Hi Kristinkb, welcome to the forums! It is great that you are reaching out and posting. It sounds like you benefit from talking to someone or finding support options near you. The NEDA Helpline and online chat is here for you! You can call 800-931- 2237 or chat, https://www.nationaleatingdisorders.org/helplinechat  to discuss support options. Helpline phone hours are Monday-Thursday 11am-9pm ET, Friday 11am-5pm ET. Helpline chat hours are Monday-Thursday 9am-9pm ET, Friday 9am-5pm ET. We hope you find the support you are looking for and keep posting! 

kristinkb
Thank you

I appreciate the information and I am using the resources to find additional help. Thank you!

Depressedkid_1
Heyy

I know how scary it can be saying goodbye to your ED. I struggle with anorexia and while I'm doing really good in recovery now, there was a time when i was terrified of letting my ED go.
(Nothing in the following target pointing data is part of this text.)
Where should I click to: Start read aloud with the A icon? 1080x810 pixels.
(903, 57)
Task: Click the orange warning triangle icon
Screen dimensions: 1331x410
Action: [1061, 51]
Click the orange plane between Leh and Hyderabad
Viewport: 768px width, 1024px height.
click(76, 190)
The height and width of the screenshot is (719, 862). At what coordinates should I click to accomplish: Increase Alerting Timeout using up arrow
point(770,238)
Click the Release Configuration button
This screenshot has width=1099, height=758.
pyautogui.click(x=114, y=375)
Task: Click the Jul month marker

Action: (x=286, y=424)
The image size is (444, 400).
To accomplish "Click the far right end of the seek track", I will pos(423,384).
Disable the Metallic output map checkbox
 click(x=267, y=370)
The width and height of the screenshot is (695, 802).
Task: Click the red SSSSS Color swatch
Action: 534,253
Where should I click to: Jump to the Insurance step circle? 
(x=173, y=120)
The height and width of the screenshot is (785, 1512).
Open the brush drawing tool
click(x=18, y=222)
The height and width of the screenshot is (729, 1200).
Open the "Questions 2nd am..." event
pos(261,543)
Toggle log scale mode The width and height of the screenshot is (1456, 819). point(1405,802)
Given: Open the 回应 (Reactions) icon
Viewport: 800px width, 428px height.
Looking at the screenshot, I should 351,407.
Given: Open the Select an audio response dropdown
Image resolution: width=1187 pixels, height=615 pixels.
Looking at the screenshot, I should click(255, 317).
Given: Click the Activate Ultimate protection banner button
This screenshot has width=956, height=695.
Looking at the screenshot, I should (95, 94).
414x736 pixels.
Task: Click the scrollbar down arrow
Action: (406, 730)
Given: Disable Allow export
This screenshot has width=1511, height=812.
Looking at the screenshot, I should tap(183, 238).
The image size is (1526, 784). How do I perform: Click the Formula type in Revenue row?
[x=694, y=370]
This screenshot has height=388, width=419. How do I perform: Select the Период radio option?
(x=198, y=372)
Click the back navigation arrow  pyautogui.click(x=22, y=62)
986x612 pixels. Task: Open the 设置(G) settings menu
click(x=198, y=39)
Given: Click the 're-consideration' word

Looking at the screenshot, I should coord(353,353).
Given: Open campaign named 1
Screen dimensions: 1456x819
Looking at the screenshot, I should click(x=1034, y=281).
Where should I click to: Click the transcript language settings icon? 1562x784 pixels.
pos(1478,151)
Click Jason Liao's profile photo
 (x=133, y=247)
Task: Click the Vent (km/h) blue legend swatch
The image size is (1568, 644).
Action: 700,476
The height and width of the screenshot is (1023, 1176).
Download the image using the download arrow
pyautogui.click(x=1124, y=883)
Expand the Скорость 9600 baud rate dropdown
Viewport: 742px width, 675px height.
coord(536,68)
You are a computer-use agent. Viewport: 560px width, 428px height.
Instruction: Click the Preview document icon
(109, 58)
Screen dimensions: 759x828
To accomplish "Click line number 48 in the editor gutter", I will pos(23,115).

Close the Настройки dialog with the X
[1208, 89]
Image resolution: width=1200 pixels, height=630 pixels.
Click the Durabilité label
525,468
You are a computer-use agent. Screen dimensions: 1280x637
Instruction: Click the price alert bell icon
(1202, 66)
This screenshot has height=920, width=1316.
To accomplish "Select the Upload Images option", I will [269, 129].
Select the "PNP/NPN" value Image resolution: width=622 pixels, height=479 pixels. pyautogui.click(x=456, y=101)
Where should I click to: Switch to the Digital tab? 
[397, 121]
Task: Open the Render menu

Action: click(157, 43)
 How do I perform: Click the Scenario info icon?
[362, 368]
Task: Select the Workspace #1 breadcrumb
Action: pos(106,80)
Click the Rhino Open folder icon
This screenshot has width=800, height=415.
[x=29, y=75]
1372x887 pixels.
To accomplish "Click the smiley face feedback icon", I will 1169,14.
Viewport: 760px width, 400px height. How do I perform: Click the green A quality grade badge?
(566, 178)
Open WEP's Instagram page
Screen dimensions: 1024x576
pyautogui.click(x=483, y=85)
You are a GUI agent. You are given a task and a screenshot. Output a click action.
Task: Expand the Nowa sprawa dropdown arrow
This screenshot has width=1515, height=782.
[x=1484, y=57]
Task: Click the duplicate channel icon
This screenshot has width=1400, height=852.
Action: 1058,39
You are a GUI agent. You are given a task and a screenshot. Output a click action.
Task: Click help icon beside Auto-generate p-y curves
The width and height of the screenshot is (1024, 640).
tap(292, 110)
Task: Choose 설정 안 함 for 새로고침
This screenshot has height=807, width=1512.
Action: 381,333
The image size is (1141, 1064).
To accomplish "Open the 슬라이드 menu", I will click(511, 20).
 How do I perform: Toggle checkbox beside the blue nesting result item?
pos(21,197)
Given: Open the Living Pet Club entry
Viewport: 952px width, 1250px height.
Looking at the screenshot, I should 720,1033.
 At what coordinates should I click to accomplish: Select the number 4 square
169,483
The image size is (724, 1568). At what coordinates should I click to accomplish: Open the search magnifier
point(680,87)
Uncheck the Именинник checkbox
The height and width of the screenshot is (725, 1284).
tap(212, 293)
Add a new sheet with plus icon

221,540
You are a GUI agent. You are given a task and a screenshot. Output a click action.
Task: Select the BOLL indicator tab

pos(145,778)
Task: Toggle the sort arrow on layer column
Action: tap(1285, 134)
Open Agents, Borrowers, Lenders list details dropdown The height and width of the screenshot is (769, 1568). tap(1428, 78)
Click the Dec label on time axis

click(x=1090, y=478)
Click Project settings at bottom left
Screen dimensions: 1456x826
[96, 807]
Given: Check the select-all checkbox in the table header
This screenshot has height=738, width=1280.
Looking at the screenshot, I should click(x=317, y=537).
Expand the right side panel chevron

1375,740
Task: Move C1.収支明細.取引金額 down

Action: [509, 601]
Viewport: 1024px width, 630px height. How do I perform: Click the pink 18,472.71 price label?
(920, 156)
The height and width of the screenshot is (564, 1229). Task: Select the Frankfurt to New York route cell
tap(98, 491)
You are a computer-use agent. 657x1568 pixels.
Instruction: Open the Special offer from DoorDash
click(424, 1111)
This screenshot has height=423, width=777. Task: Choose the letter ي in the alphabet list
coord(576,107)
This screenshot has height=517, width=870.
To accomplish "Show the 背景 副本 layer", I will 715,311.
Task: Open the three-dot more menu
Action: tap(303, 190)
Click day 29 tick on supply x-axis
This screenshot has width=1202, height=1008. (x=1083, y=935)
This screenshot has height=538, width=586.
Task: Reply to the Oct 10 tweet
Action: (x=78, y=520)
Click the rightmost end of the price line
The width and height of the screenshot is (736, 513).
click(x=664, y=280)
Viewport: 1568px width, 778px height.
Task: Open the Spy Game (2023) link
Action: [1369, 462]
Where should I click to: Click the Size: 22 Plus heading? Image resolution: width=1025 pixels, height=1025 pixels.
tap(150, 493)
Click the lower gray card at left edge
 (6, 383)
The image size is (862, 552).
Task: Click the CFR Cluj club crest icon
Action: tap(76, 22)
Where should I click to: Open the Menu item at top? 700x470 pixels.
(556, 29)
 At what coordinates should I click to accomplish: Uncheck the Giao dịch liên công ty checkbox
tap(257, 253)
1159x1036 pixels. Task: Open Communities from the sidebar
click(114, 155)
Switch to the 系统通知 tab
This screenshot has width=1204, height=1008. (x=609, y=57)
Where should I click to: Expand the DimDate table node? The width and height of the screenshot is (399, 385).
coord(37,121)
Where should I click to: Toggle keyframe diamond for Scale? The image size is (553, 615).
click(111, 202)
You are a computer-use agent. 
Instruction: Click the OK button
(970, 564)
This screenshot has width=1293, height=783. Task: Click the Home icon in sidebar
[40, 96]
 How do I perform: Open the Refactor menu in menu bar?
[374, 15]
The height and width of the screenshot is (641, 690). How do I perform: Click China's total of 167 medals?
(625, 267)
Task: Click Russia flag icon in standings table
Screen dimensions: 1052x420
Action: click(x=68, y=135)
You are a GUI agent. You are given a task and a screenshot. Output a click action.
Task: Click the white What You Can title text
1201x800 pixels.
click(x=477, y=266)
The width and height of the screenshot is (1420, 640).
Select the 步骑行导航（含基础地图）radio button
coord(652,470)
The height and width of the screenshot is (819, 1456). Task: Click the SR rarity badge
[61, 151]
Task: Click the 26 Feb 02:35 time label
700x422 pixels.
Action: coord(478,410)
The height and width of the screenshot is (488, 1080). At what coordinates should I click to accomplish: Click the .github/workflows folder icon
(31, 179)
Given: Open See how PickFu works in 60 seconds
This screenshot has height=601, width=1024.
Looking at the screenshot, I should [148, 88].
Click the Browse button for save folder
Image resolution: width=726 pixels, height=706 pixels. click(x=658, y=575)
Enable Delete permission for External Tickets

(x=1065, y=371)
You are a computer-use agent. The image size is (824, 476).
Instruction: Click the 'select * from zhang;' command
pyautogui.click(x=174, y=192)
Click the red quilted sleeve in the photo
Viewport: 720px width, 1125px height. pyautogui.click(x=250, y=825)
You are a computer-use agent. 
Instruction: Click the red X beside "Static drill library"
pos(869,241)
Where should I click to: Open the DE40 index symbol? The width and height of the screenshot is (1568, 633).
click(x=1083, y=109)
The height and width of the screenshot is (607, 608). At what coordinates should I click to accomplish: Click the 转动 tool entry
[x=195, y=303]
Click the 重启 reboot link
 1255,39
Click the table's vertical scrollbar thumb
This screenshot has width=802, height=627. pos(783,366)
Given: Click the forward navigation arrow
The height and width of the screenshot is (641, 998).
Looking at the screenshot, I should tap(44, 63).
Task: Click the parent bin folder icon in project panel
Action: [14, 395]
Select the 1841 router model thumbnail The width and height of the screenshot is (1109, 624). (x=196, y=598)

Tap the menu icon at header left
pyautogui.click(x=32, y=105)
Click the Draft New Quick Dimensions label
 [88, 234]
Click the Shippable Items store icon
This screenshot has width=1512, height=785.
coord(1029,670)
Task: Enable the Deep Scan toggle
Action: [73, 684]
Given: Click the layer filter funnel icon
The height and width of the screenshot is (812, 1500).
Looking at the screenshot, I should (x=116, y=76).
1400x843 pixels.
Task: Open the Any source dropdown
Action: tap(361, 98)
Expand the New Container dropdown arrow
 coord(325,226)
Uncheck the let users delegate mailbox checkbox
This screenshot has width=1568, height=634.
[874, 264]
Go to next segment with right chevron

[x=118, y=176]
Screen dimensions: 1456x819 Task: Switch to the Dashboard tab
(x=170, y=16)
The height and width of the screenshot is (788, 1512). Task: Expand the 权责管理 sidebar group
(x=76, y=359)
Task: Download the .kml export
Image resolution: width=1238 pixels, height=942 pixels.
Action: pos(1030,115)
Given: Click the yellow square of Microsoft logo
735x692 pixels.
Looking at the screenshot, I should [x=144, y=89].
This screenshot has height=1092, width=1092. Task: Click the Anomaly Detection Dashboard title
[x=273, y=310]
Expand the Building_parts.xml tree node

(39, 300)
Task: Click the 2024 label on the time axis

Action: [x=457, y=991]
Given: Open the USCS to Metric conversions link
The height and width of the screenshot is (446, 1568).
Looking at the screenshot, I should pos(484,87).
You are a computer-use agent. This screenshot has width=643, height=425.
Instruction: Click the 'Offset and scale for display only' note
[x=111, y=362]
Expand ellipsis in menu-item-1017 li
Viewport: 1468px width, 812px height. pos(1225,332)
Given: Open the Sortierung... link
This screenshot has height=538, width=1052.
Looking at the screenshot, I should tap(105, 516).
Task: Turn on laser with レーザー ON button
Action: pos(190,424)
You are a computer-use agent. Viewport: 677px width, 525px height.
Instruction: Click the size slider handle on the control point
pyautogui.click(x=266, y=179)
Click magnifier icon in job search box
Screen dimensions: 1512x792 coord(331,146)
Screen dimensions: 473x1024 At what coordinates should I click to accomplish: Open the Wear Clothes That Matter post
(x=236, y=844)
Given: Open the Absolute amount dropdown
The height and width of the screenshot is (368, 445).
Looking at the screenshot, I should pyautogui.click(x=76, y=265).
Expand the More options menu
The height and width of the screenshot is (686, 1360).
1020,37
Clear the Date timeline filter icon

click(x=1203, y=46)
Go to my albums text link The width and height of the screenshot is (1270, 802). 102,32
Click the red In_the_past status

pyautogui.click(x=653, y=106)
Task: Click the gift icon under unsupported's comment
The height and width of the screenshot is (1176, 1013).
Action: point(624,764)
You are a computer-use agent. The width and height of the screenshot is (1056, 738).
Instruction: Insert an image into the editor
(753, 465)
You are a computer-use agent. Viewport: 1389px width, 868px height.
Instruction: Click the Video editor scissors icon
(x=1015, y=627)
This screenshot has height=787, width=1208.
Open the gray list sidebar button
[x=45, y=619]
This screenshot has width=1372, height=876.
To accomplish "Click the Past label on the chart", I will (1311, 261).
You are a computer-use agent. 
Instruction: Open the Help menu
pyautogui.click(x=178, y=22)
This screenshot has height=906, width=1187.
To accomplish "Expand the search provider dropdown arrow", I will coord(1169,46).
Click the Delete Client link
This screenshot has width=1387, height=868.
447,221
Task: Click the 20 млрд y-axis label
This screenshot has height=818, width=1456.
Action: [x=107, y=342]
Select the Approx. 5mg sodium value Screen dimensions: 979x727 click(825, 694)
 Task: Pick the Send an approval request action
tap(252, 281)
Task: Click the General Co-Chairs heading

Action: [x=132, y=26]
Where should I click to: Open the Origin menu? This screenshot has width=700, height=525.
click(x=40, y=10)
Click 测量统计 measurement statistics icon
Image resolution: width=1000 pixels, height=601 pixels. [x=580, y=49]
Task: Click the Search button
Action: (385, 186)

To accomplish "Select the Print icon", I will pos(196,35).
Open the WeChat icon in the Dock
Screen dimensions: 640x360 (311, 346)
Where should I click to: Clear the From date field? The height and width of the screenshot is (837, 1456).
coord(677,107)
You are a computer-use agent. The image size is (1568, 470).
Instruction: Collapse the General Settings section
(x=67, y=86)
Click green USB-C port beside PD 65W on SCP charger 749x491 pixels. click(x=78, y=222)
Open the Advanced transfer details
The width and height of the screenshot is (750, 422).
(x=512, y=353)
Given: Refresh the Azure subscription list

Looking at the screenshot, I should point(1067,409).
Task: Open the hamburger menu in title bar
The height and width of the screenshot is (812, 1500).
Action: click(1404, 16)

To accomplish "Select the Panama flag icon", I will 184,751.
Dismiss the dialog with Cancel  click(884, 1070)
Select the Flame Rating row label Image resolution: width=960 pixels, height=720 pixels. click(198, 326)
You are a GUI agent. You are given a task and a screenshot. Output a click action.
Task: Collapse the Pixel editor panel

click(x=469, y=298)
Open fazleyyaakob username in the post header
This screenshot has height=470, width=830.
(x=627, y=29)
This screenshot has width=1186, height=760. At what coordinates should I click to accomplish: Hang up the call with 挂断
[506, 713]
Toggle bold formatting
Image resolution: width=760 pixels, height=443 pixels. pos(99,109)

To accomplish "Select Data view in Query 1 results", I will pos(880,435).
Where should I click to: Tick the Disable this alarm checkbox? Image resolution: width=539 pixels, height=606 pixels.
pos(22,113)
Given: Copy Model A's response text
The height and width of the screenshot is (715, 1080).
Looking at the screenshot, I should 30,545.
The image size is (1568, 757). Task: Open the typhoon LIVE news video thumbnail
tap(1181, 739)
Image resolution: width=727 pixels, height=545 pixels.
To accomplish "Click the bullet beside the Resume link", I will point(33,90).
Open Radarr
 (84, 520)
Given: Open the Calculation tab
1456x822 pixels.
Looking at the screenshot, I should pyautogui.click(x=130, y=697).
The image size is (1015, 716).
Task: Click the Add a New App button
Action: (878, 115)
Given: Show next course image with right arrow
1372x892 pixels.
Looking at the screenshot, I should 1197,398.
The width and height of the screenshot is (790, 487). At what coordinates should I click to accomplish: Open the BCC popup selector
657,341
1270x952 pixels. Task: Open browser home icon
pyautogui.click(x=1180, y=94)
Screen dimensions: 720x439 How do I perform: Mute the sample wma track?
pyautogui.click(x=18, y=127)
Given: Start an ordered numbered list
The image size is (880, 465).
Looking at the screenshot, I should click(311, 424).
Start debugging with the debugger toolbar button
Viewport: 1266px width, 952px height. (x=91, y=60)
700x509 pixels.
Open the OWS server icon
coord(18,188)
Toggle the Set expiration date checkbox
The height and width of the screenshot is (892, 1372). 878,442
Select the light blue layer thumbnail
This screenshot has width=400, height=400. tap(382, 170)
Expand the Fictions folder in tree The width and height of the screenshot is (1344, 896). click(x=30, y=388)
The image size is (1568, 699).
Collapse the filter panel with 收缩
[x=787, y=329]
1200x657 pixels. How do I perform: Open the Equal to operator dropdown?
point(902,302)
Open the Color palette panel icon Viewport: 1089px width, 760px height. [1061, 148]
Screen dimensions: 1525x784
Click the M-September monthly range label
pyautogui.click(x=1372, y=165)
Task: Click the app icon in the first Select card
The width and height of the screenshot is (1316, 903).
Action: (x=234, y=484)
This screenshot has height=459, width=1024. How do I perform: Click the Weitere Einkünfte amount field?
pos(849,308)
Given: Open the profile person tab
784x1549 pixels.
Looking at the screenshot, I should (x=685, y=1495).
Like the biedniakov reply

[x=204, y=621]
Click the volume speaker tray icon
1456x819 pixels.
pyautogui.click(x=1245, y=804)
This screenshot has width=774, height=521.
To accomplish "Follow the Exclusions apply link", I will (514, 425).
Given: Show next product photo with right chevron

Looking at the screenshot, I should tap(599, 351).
Your really the only one that can choose treatment but just know that as you go through recovery it does get easier, it may be hard right now but over time it will get easier.It may be hard to realize right now but there are much better ways to feel in control without hurting yourself. I know starting to follow my dream of being a singer helped me feel in control. Another thing that really helps is to have really good friends and support system. Being able to talk to people when your struggling really helps. I know the people from my church are so supportive so finding a great support system is really important to recovery. I sure hope this made sense and that it helps :)

kristinkb
poor support

I realize I'm not alone in this struggle. I'm not the only one going through this but my support system is limited making things even more difficult for me. I'm not quite sure how to build a support system that works from where I'm at. In other words, once I leave this program I'm on my own again. Being alone is awful but at the same time it seems rewarding because other people can't control me and I have control over my actions. The action of engaging in ED behaviors or self harm.I guess I get desperate at times and my ED is a fallback for me, a safety net.What other things can be my safety net?